Images of the damage show very clearly that there is a substantial hole right in the middle of the arm. The Canadian Space Agency says that at the moment it appears that the arm is working just fine. That’s obviously great news, but the fact that the hole went undetected for so long can’t be very reassuring to the astronauts living aboard the orbiting laboratory.

Via the CSA:

Experts from the Canadian Space Agency (CSA) and NASA worked together to take detailed images of the area and assess the impact, which occurred on one of Canadarm2’s boom segments.

Despite the impact, results of the ongoing analysis indicate that the arm’s performance remains unaffected. The damage is limited to a small section of the arm boom and thermal blanket.

There are a lot of objects orbiting Earth, and many of them are quite small. You’d never know it by peering into the night sky but there are tens of thousands of objects that NASA and other groups track on a 24/7 basis to ensure that they don’t slam into the International Space Station or other vital hardware that is still functional. It’s a monumental task to monitor the objects, all of which are at least the size of a softball, but it’s really just a portion of the space junk that’s up there.

### DATA EXCERPT

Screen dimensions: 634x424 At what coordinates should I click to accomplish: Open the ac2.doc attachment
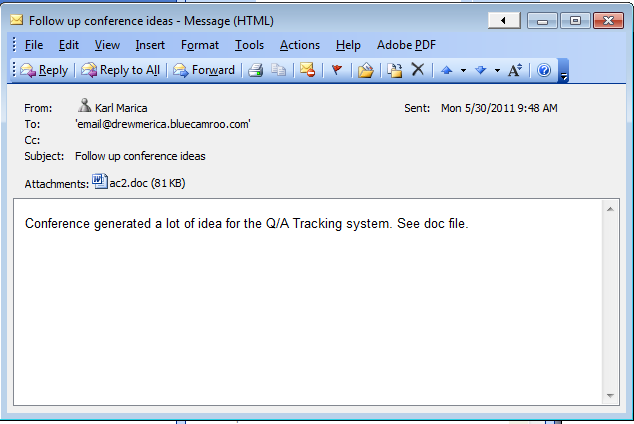tap(139, 183)
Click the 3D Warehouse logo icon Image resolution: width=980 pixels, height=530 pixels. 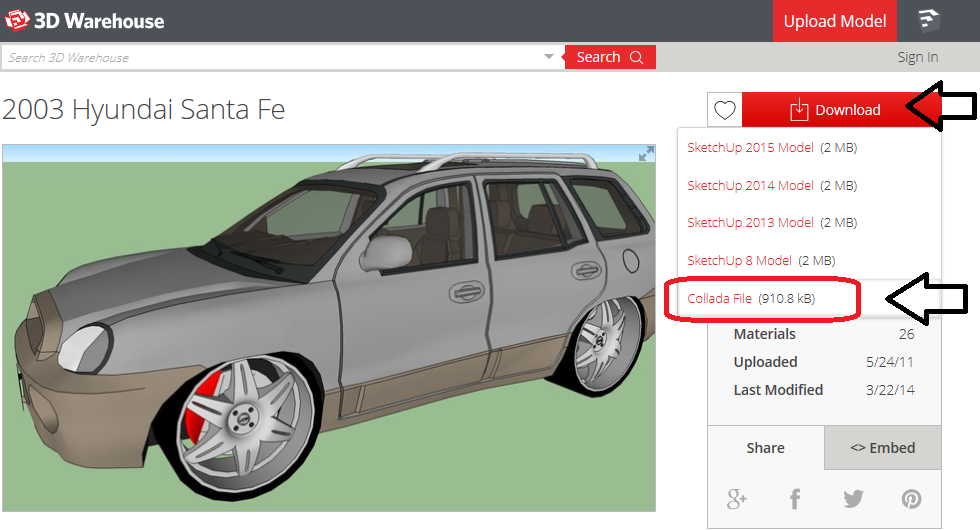(x=17, y=20)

### JOBS
- a) According to the article on the Canadarm2 damage, what parts of the arm were damaged?
- b) Write out the passage of the article on the Canadarm2 damage starting with "Experts from the" and going on through "and thermal blanket.".
- c) Resume the article on the Canadarm2 damage from where it stops.
The data is separate from the article on the Canadarm2 damage.

### THE REPLIES
- a) A small section of the arm boom and its thermal blanket.

- b)
Experts from the Canadian Space Agency (CSA) and NASA worked together to take detailed images of the area and assess the impact, which occurred on one of Canadarm2’s boom segments.

Despite the impact, results of the ongoing analysis indicate that the arm’s performance remains unaffected. The damage is limited to a small section of the arm boom and thermal blanket.

- c)
Objects smaller than a softball are just too hard to track and, in some cases, too plentiful. When a satellite runs into another satellite, or a discarded rocket booster is struck by some other piece of space debris, the number of individual objects multiplies. They continue to get smaller with each collision and at this point, there are so many tiny pieces of space junk zipping around our planet that they could never be tracked with any kind of accuracy.

It’s these small objects that pose the greatest risk to future missions and even astronauts aboard the International Space Station. It doesn’t take a huge piece of space trash to cause a lot of damage, and in the case of the robotic arm that sustained damage on the ISS, the fact that it didn’t hit a sensitive component is just dumb luck.